▶ SELECTED EXTRACT:
# Snapping Keyhole Bits



## James Scott (Mar 2, 2009)

Hello everyone,


In my business we use keyhole bits to cut grooves or slots for hanging plaques. Generally I get hundreds of plaques before the bit is too dull or the head snaps off. Recently, let's say the past week, we're lucky to get 50 cuts, sometimes as few as 10 cuts. 

We're looking at possible changes in our mdf material, changes or issues with our tooling supplier, router speed, feed speed, moisture content of mdf, etc.

Any other suggestions or insights? Possibly there are there bits that you find are more suitable to mdf than others.

Thank you.


----------



## bobj3 (Jan 17, 2006)

Hi James


Key holes bits are great BUT they do like to trap the heat/chips in the slot, you may want to try a small tee slot bit out for the same type of job..

▶ PROVIDED MATERIAL:
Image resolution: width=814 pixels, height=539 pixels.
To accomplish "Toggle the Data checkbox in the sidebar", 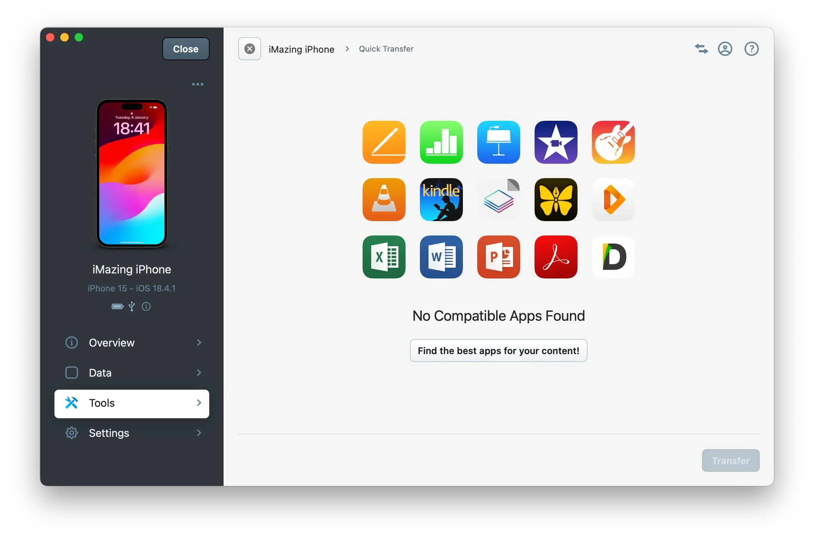I will pos(72,373).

▶ INSTRUCTIONS:
1 - Translate this sentence from the forum thread about snapping keyhole bits into Spanish: "Generally I get hundreds of plaques before the bit is too dull or the head snaps off."
2 - Carry the forum thread about snapping keyhole bits forward from the end of its last reply.

▶ RESPONSES IN ORDER:
1 - Por lo general, consigo cientos de placas antes de que la broca pierda el filo o se le rompa la cabeza.

2 -
http://www.mlcswoodworking.com/orderstatus/html/smarthtml/pages/bt_keyhl.html

http://www.amazon.com/Whiteside-Sma...r0_2?s=hi&ie=UTF8&qid=1323193250&sr=1-2-fkmr0

http://www.amazon.com/Whiteside-Woo...ref=sr_1_1?s=hi&ie=UTF8&qid=1323193250&sr=1-1

=====



James Scott said:


> Hello everyone,
> 
> 
> In my business we use keyhole bits to cut grooves or slots for hanging plaques. Generally I get hundreds of plaques before the bit is too dull or the head snaps off. Recently, let's say the past week, we're lucky to get 50 cuts, sometimes as few as 10 cuts.
> ...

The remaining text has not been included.